◆ Objective
Update the records starting at the line that contains "Screen dimensions: 1080x498" and ending at the line that contains "Action: (282, 470)" by changing "Insert" to "Format", and reproduce only those lines with everything else left unchanged.

──────────

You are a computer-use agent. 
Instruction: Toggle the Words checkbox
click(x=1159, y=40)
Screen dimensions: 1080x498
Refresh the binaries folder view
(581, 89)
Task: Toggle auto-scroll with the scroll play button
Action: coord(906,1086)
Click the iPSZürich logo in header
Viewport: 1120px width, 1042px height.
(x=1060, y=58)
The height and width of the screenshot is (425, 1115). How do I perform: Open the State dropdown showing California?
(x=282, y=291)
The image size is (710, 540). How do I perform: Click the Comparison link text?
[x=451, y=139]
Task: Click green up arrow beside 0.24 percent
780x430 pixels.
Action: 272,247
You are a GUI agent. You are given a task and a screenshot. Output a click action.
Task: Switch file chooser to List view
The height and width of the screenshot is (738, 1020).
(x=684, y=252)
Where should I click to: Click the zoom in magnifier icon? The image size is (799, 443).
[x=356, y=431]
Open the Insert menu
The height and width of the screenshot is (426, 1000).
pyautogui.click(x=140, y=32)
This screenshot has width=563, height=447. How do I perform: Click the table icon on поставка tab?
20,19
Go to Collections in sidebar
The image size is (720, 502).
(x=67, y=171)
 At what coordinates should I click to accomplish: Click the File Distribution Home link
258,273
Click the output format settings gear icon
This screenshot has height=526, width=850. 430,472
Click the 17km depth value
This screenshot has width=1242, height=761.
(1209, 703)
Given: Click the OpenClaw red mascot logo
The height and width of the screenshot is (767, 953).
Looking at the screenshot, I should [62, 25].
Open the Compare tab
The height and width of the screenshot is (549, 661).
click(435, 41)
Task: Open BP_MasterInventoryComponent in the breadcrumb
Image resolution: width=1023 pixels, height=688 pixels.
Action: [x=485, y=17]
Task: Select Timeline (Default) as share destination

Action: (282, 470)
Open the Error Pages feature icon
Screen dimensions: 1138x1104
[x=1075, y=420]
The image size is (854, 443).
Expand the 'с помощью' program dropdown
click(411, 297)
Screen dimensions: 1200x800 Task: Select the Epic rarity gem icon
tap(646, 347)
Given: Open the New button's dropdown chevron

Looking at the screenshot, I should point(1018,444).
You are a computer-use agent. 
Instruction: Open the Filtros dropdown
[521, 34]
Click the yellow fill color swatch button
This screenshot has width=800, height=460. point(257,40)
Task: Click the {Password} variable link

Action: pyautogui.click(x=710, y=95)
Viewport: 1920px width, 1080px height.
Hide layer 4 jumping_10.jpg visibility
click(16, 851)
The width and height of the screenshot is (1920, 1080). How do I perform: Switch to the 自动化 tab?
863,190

──────────

◆ Reply to the task
Screen dimensions: 1080x498
Refresh the binaries folder view
(581, 89)
Task: Toggle auto-scroll with the scroll play button
Action: coord(906,1086)
Click the iPSZürich logo in header
Viewport: 1120px width, 1042px height.
(x=1060, y=58)
The height and width of the screenshot is (425, 1115). How do I perform: Open the State dropdown showing California?
(x=282, y=291)
The image size is (710, 540). How do I perform: Click the Comparison link text?
[x=451, y=139]
Task: Click green up arrow beside 0.24 percent
780x430 pixels.
Action: 272,247
You are a GUI agent. You are given a task and a screenshot. Output a click action.
Task: Switch file chooser to List view
The height and width of the screenshot is (738, 1020).
(x=684, y=252)
Where should I click to: Click the zoom in magnifier icon? The image size is (799, 443).
[x=356, y=431]
Open the Format menu
The height and width of the screenshot is (426, 1000).
pyautogui.click(x=140, y=32)
This screenshot has width=563, height=447. How do I perform: Click the table icon on поставка tab?
20,19
Go to Collections in sidebar
The image size is (720, 502).
(x=67, y=171)
 At what coordinates should I click to accomplish: Click the File Distribution Home link
258,273
Click the output format settings gear icon
This screenshot has height=526, width=850. 430,472
Click the 17km depth value
This screenshot has width=1242, height=761.
(1209, 703)
Given: Click the OpenClaw red mascot logo
The height and width of the screenshot is (767, 953).
Looking at the screenshot, I should [62, 25].
Open the Compare tab
The height and width of the screenshot is (549, 661).
click(435, 41)
Task: Open BP_MasterInventoryComponent in the breadcrumb
Image resolution: width=1023 pixels, height=688 pixels.
Action: [x=485, y=17]
Task: Select Timeline (Default) as share destination

Action: (282, 470)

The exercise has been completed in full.